* TASK GOAL
From the records below, please return each line that holds the word "label".

* SOURCE INFORMATION
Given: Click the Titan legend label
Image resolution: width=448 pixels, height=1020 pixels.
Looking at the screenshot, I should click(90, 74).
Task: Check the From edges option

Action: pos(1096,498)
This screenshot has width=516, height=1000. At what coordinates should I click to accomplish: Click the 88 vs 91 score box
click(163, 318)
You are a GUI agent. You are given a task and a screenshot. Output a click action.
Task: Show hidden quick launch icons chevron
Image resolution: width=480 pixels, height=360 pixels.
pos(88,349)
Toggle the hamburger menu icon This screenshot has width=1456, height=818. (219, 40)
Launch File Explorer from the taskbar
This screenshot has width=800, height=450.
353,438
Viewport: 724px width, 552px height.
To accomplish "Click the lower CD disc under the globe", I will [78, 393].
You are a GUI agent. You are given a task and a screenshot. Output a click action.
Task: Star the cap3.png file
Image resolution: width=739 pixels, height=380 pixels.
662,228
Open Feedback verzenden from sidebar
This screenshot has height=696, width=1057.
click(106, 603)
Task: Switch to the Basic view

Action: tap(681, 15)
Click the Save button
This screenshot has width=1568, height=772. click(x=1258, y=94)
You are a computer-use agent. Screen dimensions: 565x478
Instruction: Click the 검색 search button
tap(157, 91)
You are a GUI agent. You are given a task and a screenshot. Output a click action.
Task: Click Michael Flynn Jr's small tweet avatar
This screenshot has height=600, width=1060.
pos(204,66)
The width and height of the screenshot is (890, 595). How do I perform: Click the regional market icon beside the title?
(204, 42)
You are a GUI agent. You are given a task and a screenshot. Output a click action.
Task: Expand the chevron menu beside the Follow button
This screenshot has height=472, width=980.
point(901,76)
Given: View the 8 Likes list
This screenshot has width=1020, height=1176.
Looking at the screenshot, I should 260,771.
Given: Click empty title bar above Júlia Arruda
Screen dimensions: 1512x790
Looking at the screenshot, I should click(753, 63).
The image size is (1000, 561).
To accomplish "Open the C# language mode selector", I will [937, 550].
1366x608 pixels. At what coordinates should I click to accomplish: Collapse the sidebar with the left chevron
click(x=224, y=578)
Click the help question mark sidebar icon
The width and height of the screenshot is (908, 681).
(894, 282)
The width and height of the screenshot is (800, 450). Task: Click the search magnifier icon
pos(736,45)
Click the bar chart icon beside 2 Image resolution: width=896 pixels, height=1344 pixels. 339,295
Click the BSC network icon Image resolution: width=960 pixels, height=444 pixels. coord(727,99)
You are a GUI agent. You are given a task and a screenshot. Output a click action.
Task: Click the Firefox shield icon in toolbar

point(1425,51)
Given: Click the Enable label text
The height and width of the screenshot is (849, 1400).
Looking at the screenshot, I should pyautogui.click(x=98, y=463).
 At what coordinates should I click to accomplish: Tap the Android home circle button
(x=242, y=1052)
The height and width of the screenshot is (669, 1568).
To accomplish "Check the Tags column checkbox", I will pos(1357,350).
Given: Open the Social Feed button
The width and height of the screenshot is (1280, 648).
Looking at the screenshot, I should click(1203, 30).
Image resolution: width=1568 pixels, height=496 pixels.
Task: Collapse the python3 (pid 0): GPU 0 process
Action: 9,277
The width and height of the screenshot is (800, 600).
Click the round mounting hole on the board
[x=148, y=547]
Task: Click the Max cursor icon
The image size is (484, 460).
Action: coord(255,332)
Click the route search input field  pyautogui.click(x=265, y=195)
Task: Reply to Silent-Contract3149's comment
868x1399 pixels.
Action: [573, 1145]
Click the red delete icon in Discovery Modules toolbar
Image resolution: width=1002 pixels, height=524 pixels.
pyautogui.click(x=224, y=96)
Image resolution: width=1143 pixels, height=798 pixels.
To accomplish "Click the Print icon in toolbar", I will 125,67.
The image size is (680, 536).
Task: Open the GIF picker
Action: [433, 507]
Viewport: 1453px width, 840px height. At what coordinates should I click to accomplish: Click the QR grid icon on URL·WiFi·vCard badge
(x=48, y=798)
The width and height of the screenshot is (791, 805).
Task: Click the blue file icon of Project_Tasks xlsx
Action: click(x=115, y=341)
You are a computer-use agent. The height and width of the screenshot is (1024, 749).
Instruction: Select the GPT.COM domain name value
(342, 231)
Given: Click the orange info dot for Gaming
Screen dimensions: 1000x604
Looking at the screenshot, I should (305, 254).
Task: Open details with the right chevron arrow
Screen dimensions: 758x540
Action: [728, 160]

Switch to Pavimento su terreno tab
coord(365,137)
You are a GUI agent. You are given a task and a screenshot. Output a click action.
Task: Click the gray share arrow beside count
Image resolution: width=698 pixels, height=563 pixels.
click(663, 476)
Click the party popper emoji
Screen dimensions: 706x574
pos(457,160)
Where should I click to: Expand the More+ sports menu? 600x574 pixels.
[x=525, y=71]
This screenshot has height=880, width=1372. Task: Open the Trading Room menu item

* OUTPUT FOR THIS EXERCISE
Given: Click the Titan legend label
Given: Click the Enable label text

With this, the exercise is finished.